Learn the basics of Hall effect current sensors in this technical article.

Current sensors are widely used in a variety of applications. A common technique is resistive current sensing where the voltage drop across a shunt resistor is measured to determine the unknown current. Shunt resistor-based solutions do not provide galvanic isolation and are not power-efficient, especially when measuring large currents.

Another widely used technique is based on the Hall effect. A Hall effect current sensor provides a higher level of safety due to its galvanic isolation between the sensor and the current to be measured. It also avoids the sizable power dissipation of the shunt resistor employed in resistive current sensing methods.

In this article, we’ll take a look at the basics of Hall effect current sensors.


Open-Loop Current Sensing

The structure of a Hall effect-based open-loop current sensor is shown in Figure 1.


Figure 1. Image courtesy of Dewesoft


The current to be measured flows through a conductor that is inside a magnetic core. In this way, the current creates a magnetic field inside the core. This field is measured by a Hall effect sensor placed in the core air gap.

The output of the Hall sensor is a voltage proportional to the core magnetic field which is also proportional to the input current. The signal produced by the Hall device is usually processed by a signal conditioning circuitry. The signal conditioning circuitry can be a simple amplification stage or a more complicated circuit designed to eliminate the Hall device drift error, etc. 


Why Do We Need a Magnetic Core?

Assume that there is no magnetic core. The magnetic field at a distance of r from an infinitely long, straight conductor that carries an electric current of I is given by:


\[B = \frac{µ_0I}{2\pi r} ~ , ~ µ_0 = 4\pi \times 10^{-7}\frac{H}{m}\]


where µ0 is the permeability of free space. For I=1 A, r=1 cm, we obtain:


\[B = 2 \times 10^{-5}~Tesla = 0.2~Gauss\]


To have a feeling about how small this magnetic field is, note that the earth’s magnetic field is about 0.5 Gauss. Hence, it is very challenging to measure a 1-A current by sensing the magnetic field it produces in free space. To combat this problem, we can use a magnetic core to confine and guide the magnetic field produced by the current. The core offers a path of high permeability for the magnetic field and acts as a field concentrator. The magnetic field inside the core can be hundreds or thousands of times larger than that a given current can produce in free space. 


The Air Gap

As shown in Figure 1, the magnetic core is designed with an air gap in which the Hall sensor is placed. The air gap can lead to fringing flux phenomenon where some flux lines deviate from their straight path and hence, do not go through the sensor as expected. This fringing effect is shown in Figure 2.
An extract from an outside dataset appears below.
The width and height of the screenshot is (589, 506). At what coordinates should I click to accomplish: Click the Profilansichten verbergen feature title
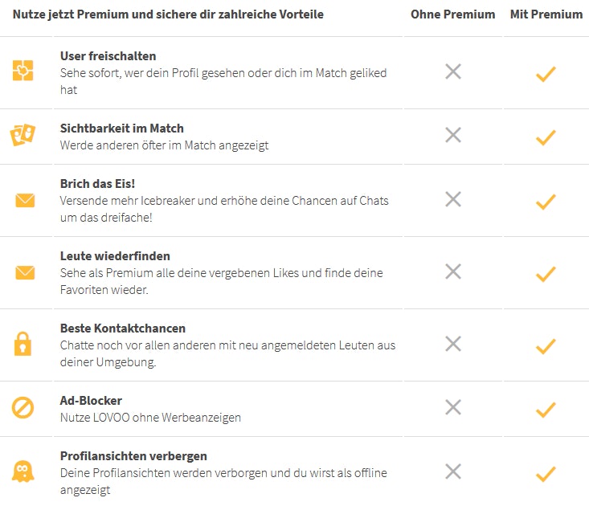pyautogui.click(x=133, y=456)
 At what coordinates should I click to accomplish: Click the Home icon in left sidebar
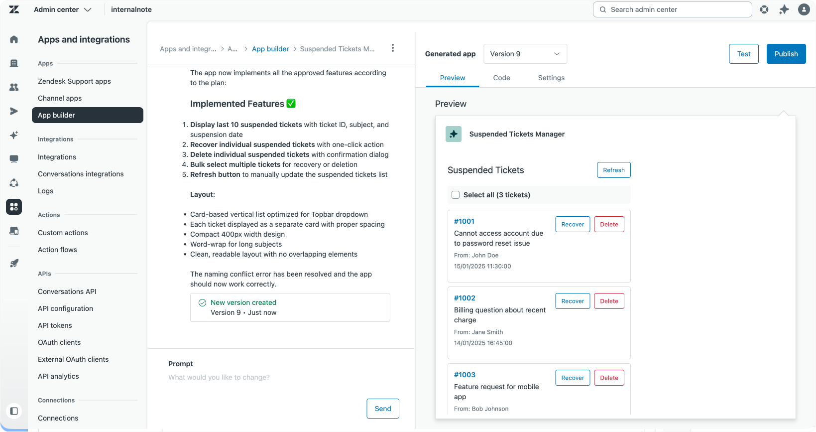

Figure 2. Image courtesy of R. Jez


Because of the fringing effect, the magnetic flux density sensed by the Hall device can be smaller than the magnetic flux density inside the core. In other words, the air gap can reduce the efficacy of the core at converting the primary current into a strong magnetic field. However, if the gap length is small compared to the gap cross-sectional area, the effect of the fringing effect can be relatively small. 

We need the air gap to be able to measure the magnetic field inside the core. Besides, the air gap allows us to modify the overall reluctance of the core. Note that a high current can create a large magnetic field inside the core and saturate it. This can limit the maximum current that can be measured. Adjusting the air gap length, we can change the core saturation level. Figure 3 shows how the sensed magnetic flux density changes with the air gap length for a given core.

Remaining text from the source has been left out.